Hypoxia controls the glycome signature and galectin-8 – ligand axis to promote pro-tumorigenic properties of metastatic melanoma.

Chakraborty A, Perez M, Carroll JD, Antonopoulos A, Dell A, Ortega L, Mohammed NBB, Wells M, Staudinger C, Griswold A, Chandler KB, Marrero C, Jimenez R, Tani Y, Wilmott JS, Thompson JF, Wang W, Sackstein R, Scolyer RA, Murphy GF, Haslam SM, Dimitroff CJ. J Invest Dermatol. 2022 Sep 26:S0022-202X(22)01931-5. doi: 10.1016/j.jid.2022.07.033. Epub ahead of print. PMID: 36174713.

Abstract

The prognosis for patients with metastatic melanoma (MM) involving distant organs is grim, and treatment resistance is potentiated by tumor-initiating cells (TIC) that thrive under hypoxia. MM cells, including TICs, express a unique glycome featuring i-linear poly-N-acetyllactosamines (poly-LacNAc) via loss of I-branching enzyme, β1,6 N-acetylglucosaminyltransferase 2 (GCNT2). Whether hypoxia instructs MM TIC development by modulating the glycome signature remains unknown. Here, we explored hypoxia-dependent alterations in MM glycome-associated genes and found that GCNT2 was downregulated and a galectin (Gal)-8 – ligand axis, involving both extracellular and cell-intrinsic Gal-8, was induced.
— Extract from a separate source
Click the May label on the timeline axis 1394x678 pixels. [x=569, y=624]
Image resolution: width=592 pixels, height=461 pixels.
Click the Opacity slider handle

Low GCNT2 levels correlated with poor patient outcome and patient serum samples were elevated for Gal-8. Depressed GCNT2 in MM cells upregulated TIC marker, nerve growth factor receptor (NGFR)/CD271, whereas loss of MM cell-intrinsic Gal-8 markedly lowered NGFR and reduced TIC activity in vivo. Extracellular Gal-8 bound preferentially to i-linear poly-LacNAcs on N-glycans of the TIC marker and pro-metastatic molecule CD44, among other receptors and activated pro-survival factor AKT. This study reveals the importance of hypoxia governing the MM glycome by enforcing i-linear poly-LacNAc and Gal-8 expression. This mechanistic investigation also uncovers glycome-dependent regulation of pro-MM factor, NGFR, implicating i-linear poly-LacNAcs and Gal-8 as biomarkers and therapeutic targets of MM.